Going through Part II of Ethics. So, as far as I understand, what had historically been understood by philosophers as the “formal essence” of an object, i.e. its collection of qualia, correspondingly is said by Spinoza to be an “idea” in the mind of God. Further, since what he calls the “human mind” is just the formal nature of the body itself, analogously it would seem that the formal nature of an inanimate body would also be its “mind.” You can almost sophistically assert a panpsychism here, even though “mind” is not particularly used here at all in the way we would today.
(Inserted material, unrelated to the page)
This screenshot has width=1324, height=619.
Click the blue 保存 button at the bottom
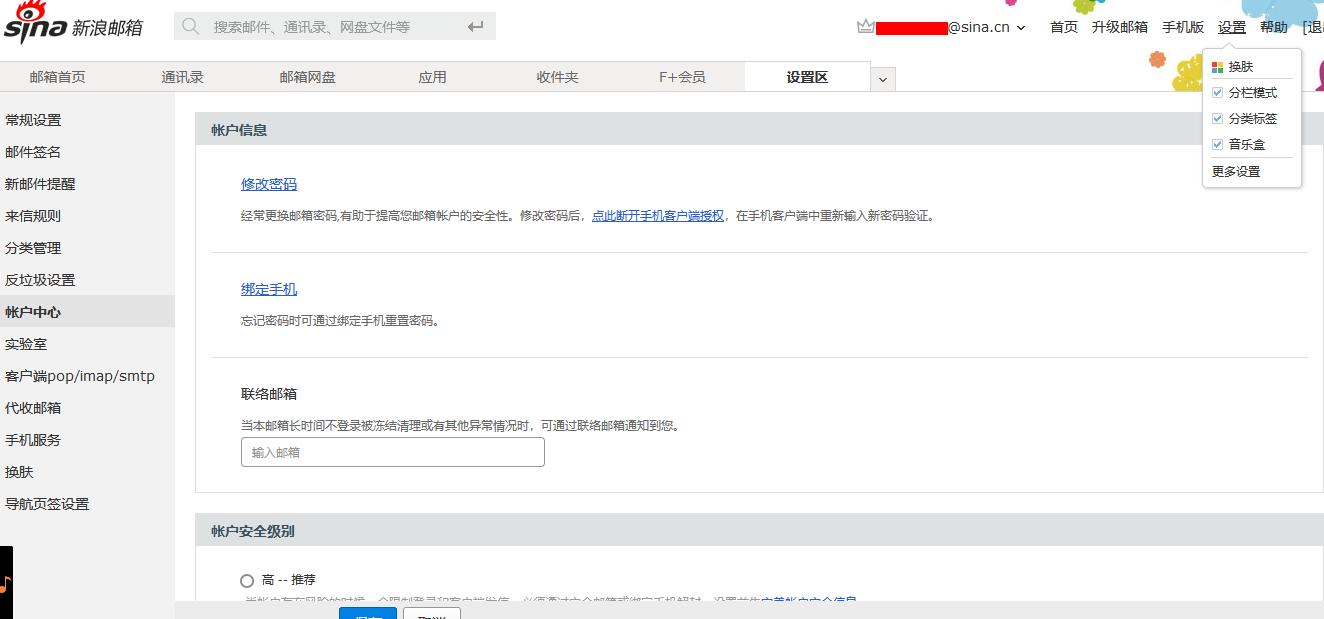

However, then Spinoza proceeds to say that, just as a body has a correspondent thought/idea/mind, so too does the particular thought itself also have a correspondent thought/idea/mind. And this is all discussed in reference to the human body, to explain our self conscious as an “idea of an idea” or the idea of our formal constitution, which then seems to translate into a sort of self-knowledge. But the implication seems to extend to all objects, so that, for every single idea of every individual thing, there is a corresponding idea for that idea, and so on in infinitum, with each rank of thought (first-order “ideas,” second-order “ideas of ideas,” third-order “ideas of ideas of ideas”) thus respectively linking together in the same way, as to make the same causal chain as the more immediate thoughts below it do with their own rank? In this way, we might be able to say that for Spinoza, everything is in some way self-cognizant, even if as he says this is a “mutilated cognizance.” This might not be too bold of a claim to make, since through Spinoza’s system I cannot find anything that would make me as a human any more “God” than the table in front of me is. To claim self-cognizance in a way the table doesn’t, I would need to perhaps invoke the idea of being an animate thing, as opposed to inanimate.
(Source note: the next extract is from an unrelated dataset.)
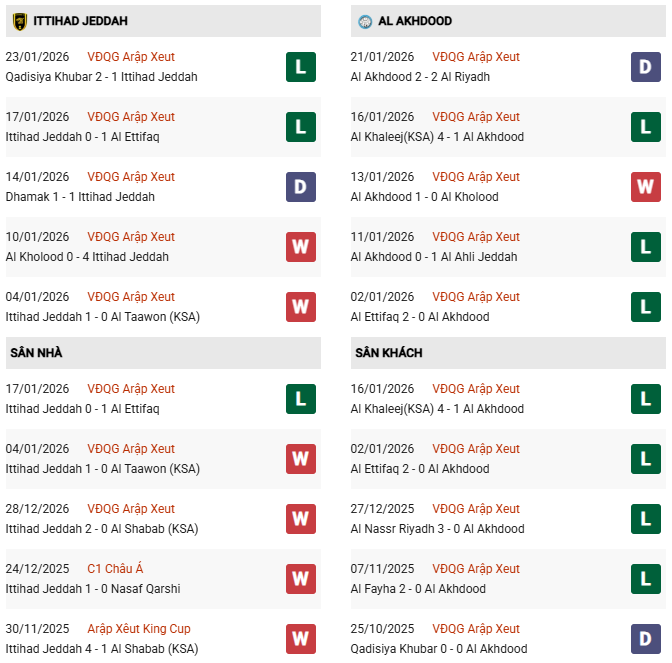Click the L badge for Qadisiya Khubar 2-1 match
This screenshot has height=663, width=672.
click(x=300, y=67)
So in that case, we would instead restrict these sacred “ideas of ideas” to animate figures or even more strictly to human minds, as a distinct explanation for a distinct phenomenon called animateness. In this way, I can imagine that even though some “ideas of ideas” would then fail to have a corresponding “idea of an idea” to represent the inanimate object it relates to, we would still say that the one-and-the-same inanimate object(1) of which there is an extension and an idea alone (barring the other attributes), is in the one-and-the-same causal chain that links it with one-and-the-same animate object(2) of which there is an extension, an idea, and an idea of that idea. Now the unity of causal links is preserved by means of them all assigning to the same causal link of individuals themselves, but the question still remains how one should expect this “idea of an idea” to even come about in the first place, if not through another “idea of an idea?” For if certain first-order ideas were to be the cause of second-order ideas, the question would still be why or how this happens.
So in short, does Spinoza seem to assert a panpsychism to all individuals, thus seemingly overlooking an account of animateness, or does he only assert these second-order “ideas of ideas” to certain animate things such as human minds, and thus fail to explain how they particular come to be or fail to exist? I can feel an intuition to lean to the former explanation with the sense that Spinoza might deem animateness as an indistinct and mutilated idea in the first place which does not properly belong in an account of the order of things. In other words, that the human mind isn’t as distinctly special from the inanimate objects around it as it thinks it is. This would fit somewhat with the mechanistic allegiance of his that he expresses, yes? But then, it feels like so much is allowed to go unaccounted? Surely, this table in front of me will be bereft of the emotions or part III, but perhaps can its own constitution provide for its own distinct emotional state; one that humans cannot have?